Second, Gijs-Jan Scholten (PhD candidate, van Roon-Mom lab, LUMC) reached out via email and requested support for ATXN1/SCA1 allele-selective ASO design. SCA1 is caused by polyglutamine expansion in ATXN1 and, analogously to FHM1, requires allele-selective targeting to spare the wildtype allele. It was actually at the moment I first saw Mr. Scholten's email when I realized AlleleSelect could be useful beyond my little corner of migraine genetics. This is when I initially began considering disease agnosticism for the tool.

v3 changes implemented: --gene flag for output labeling, --no-splice-check flag for non-CACNA1A transcripts, and get_splice_positions_for_transcript() generic Ensembl-based splice site lookup in scoring/splice.py. The thermodynamics, accessibility, SNP position scoring, and toxicity screening were already gene-agnostic. AlleleSelect now functions as a general allele-selective gapmer design pipeline for any dominant neurological disease with a targetable SNP. The correct transcript for ATXN1/SCA1 is ENST00000436367.6 (MANE Select, NM_001128164.2).

Live AlleleSelect Report - R192Q Run

Interactive candidate report for CACNA1A R192Q (v2 pipeline): the HTML report displays all 210 ASO candidates ranked by composite score (40% ASR, 35% SNP position, 25% accessibility). Columns include ASO sequence, length, allele selectivity ratio (ASR, kcal/mol), SNP position within the ASO (1‑indexed), position score (0–1, center=best), RNAfold accessibility (0–1, higher=more open), BLASTn off‑target count against GENCODE v44, toxicity flags (CpG, G‑rich, etc.), and splice site proximity. Click any column header to sort; hover over the interactive scatter plot to see candidate details. The top candidate AS_21_564 (composite 0.664, ASR –1.335, SNP at position 10, accessibility 0.443) and the clean backup AS_21_565 (SNP at exact gap center, position score 1.000, unscreened off‑targets) are highlighted. The report is self‑contained and opens in any browser.

PHASE 8: RNase H Cleavage Site Integration + Sugar Pucker – v4

Following expert feedback and preparation for experimental collaborations with Dr. Fikri Birey (Emory, CACNA1A A713T ASO work) and Dr. Sara Aguti and Dr. Haiyan Zhou (UCL, COL6A3 allele-selective gapmer work), four improvements were implemented in v4. Additionally, wing-position scoring was revised in v5 based on independent confirmations from two researchers.

Improvement 1: Differential mRNA accessibility (--diff-accessibility)
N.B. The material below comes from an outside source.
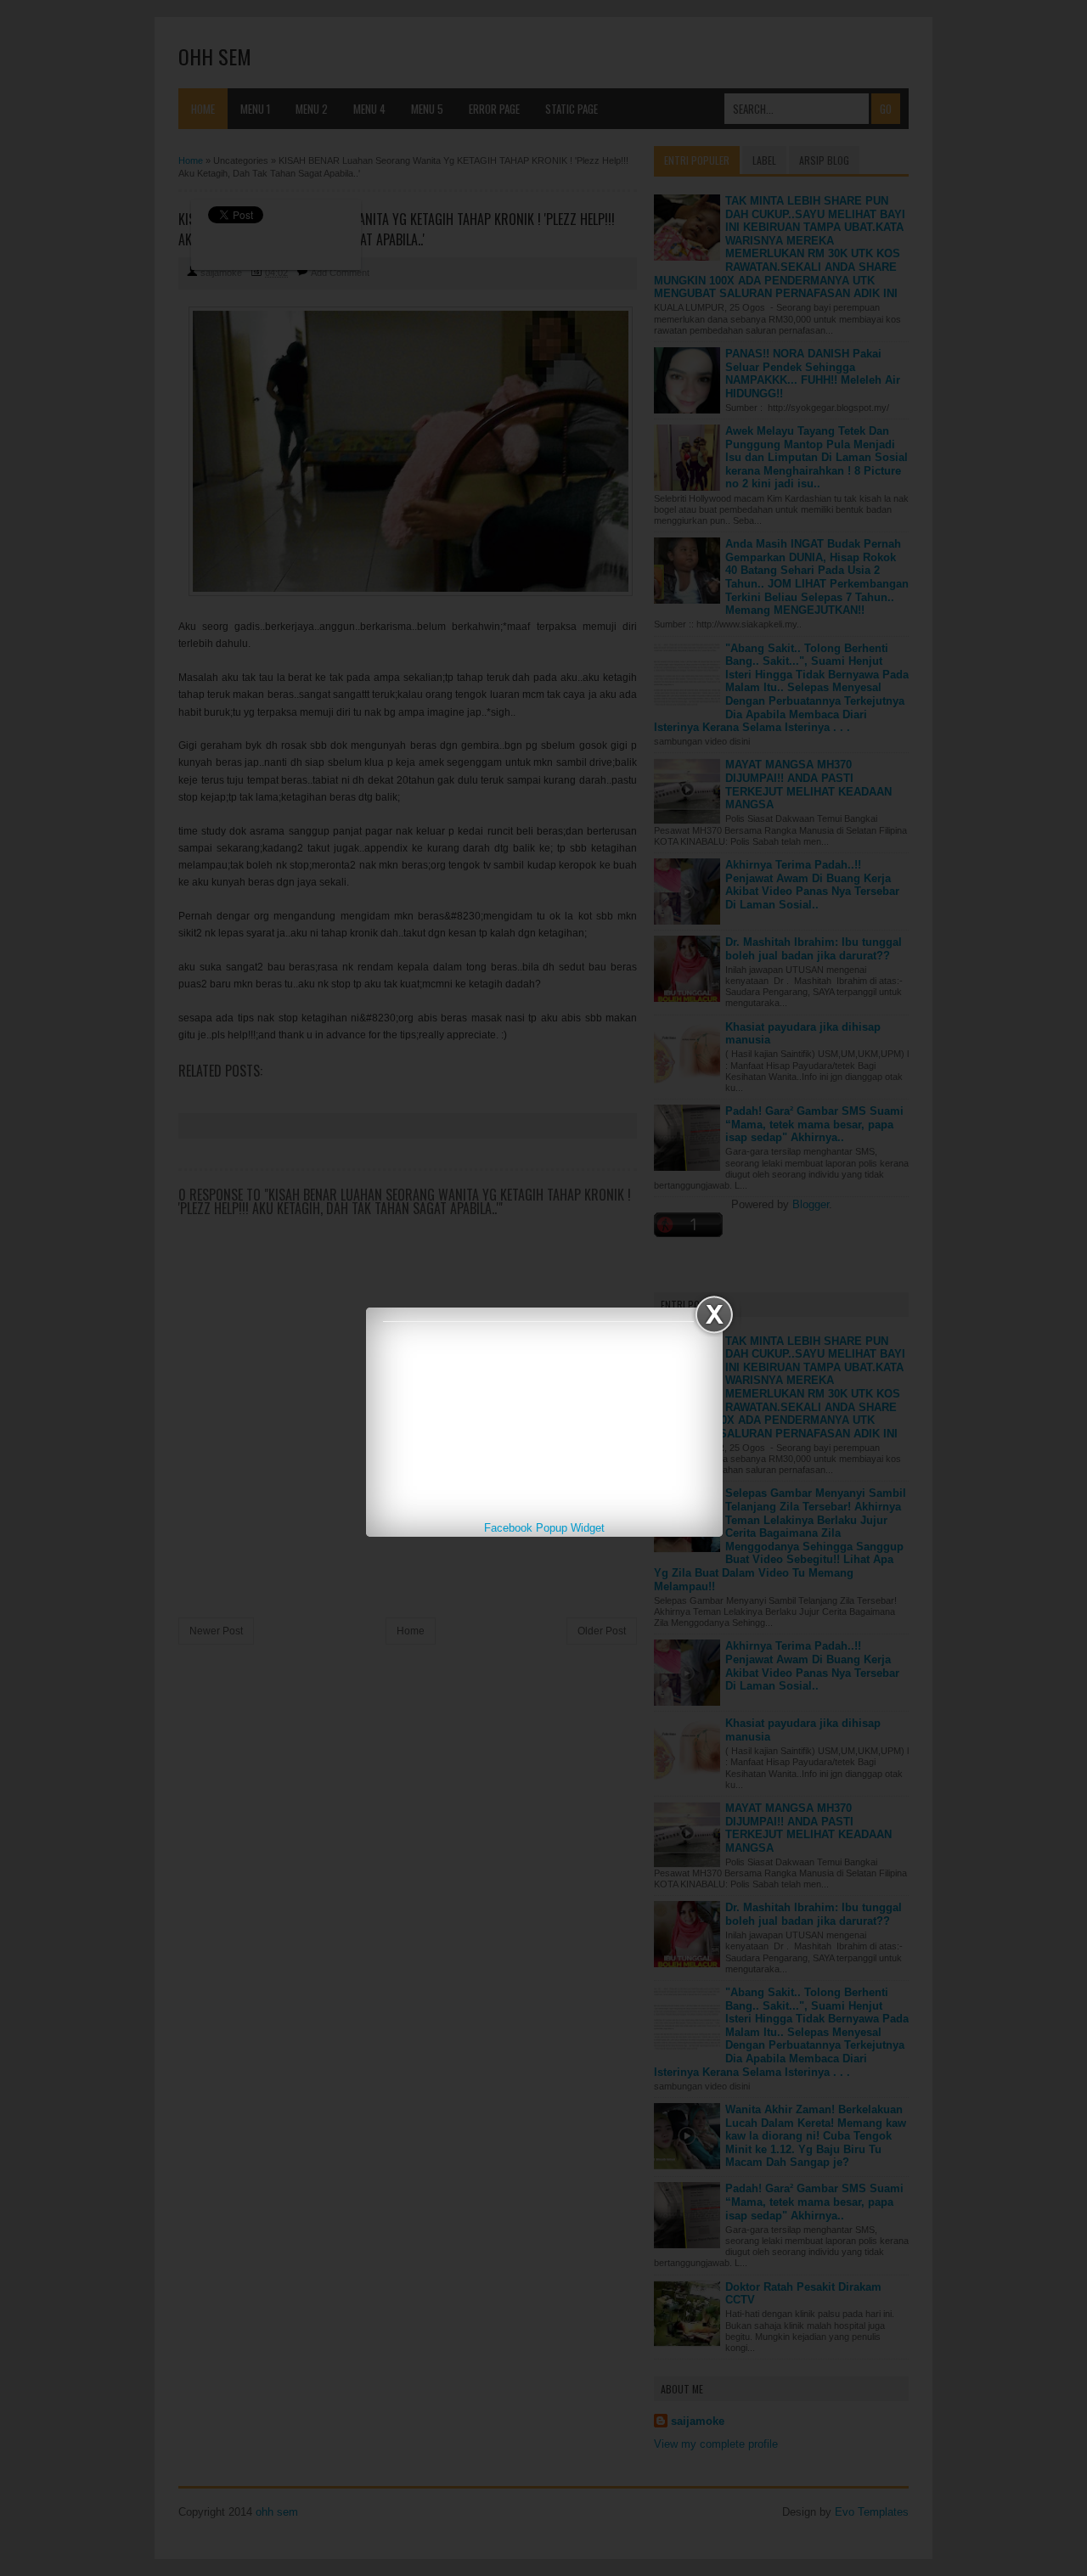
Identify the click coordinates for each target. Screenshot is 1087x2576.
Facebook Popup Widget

This improvement was largely motivated by Aguti and Zhou 2024 (Mol Ther Nucleic Acids, PMID 38993932), which demonstrated that differences in secondary structure between mutant and wildtype mRNA at the mutation site contribute to allele selectivity independently of thermodynamics. Their mixmer design for COL6A3 exploited structural accessibility differences to achieve a 3-fold specificity improvement over standard gapmer design. The idea here is clever: if the mutation changes how the mRNA folds, that folding difference alone can make the mutant more accessible to an ASO, even without a perfect thermodynamic match.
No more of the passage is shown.